Originally published January 31 2008
FDA Threatened Celestial Tea Company over Use of Natural Sweetener Stevia
by David Gutierrez, staff writer
(NaturalNews) The FDA has sent a warning letter to the Hain Celestial Group, instructing the natural and organic food producer to relabel certain products that contain the sweetener stevia. The letter concerned the Celestial Zingers To Go tea and drink mix products, which the FDA charges are being labeled and marketed as food products, even though an ingredient they contain -- the stevia herb -- has not been approved for use in foods in the United States.
Stevia, derived from a South American plant, has become popular as a sweetener because it has 300 times the sweetness of table sugar but almost no impact on blood glucose levels. Its taste is said to have a slower onset than that of sugar and to last longer.

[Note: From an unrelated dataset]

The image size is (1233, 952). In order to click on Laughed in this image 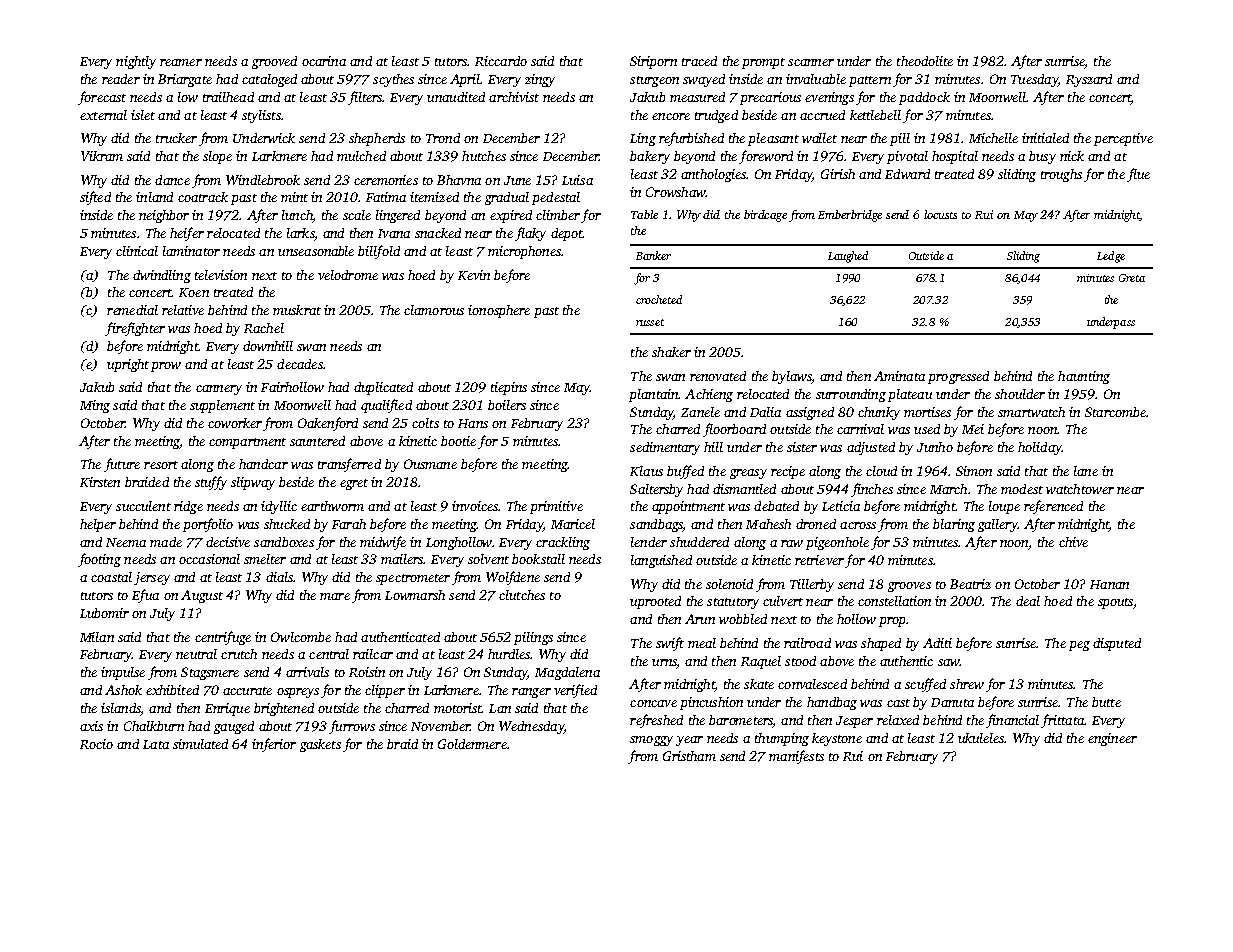, I will do `click(848, 257)`.
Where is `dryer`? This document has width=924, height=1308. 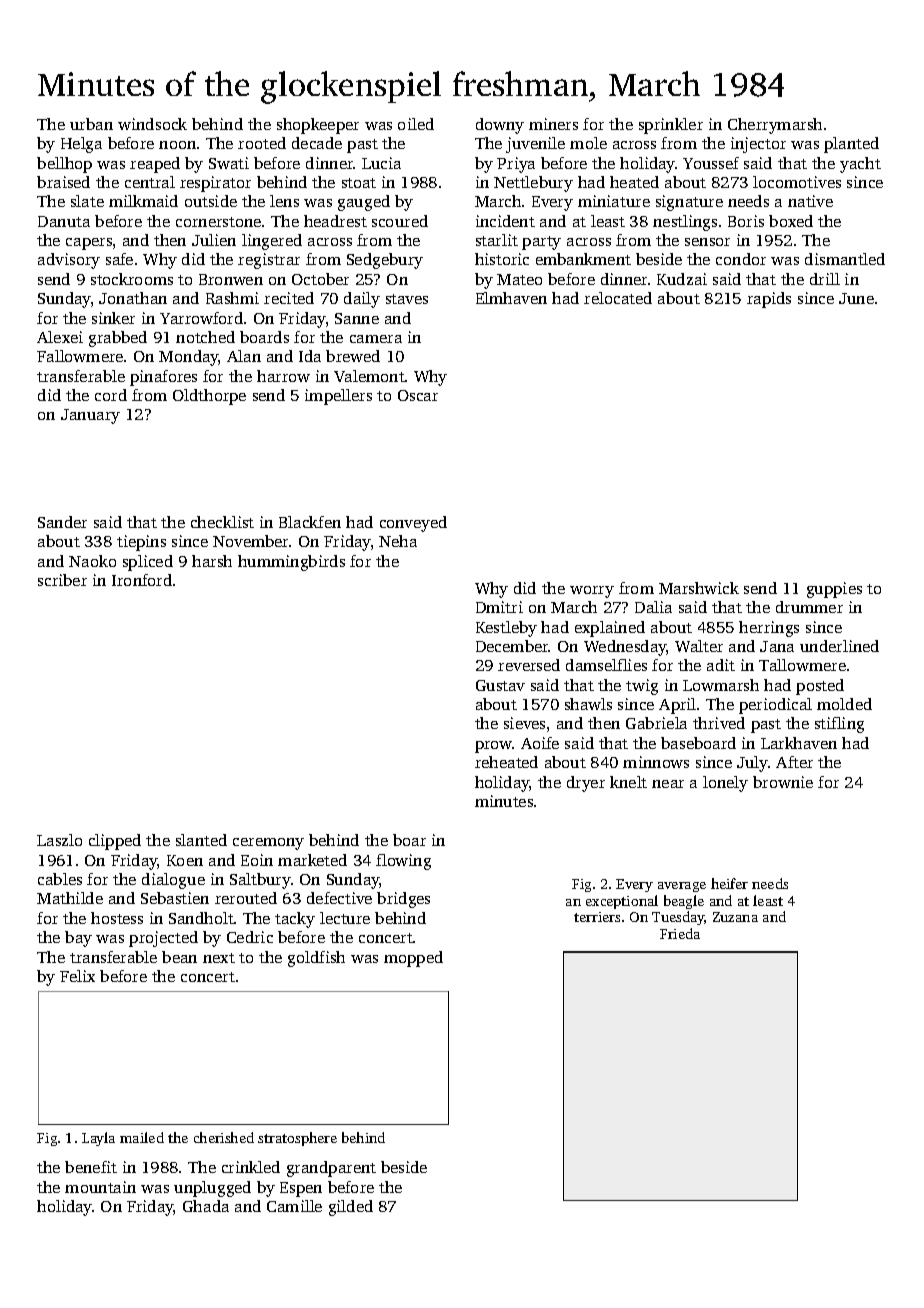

Stevia has been approved for use in food and beverage products in a number of countries, including Brazil, Canada, China and Japan, but to date the FDA has only approved it as an ingredient in dietary supplements.
In response to the warning letter, Hain Celestial Group removed the term "iced tea mix" from all labels of the products in question, and made the words "herbal supplement" much more prominent.
In light of the increasing popularity of stevia and the fact that companies like Hain Celestial have apparently been trying to get around regulations of its use, the FDA said that it expects to soon receive a petition to approve the sweetener for use in foods. Reportedly, both the Coca-Cola Company and Cargill are interested in producing stevia-sweetened products, with Coca-Cola having filed 24 patent applications related to the sweetener.
But the FDA said that current information is not sufficient to prove stevia safe as an ingredient for food.
"Data and information necessary to support the safe use have been lacking," the FDA's letter to Hain Celestial read. "In fact, literature reports have raised safety concerns about the use of stevia, including concerns about control of blood sugar and the effects of reproductive, cardiovascular and renal systems."
Consumer health advocate Mike Adams, a long-time supporter of stevia, disagrees. "The FDA has been stalling on stevia approval for well over a decade in order to protect the profits of aspartame," Adams said. "Stevia is safely used around the world by hundreds of millions of consumers with absolutely no problems, while aspartame is tied to seizures, blindness, headaches and other serious neurological problems. The FDA once ordered the destruction of books containing stevia recipes. That's how desperate this criminal organization is to protect the profit racket of aspartame," Adams concluded.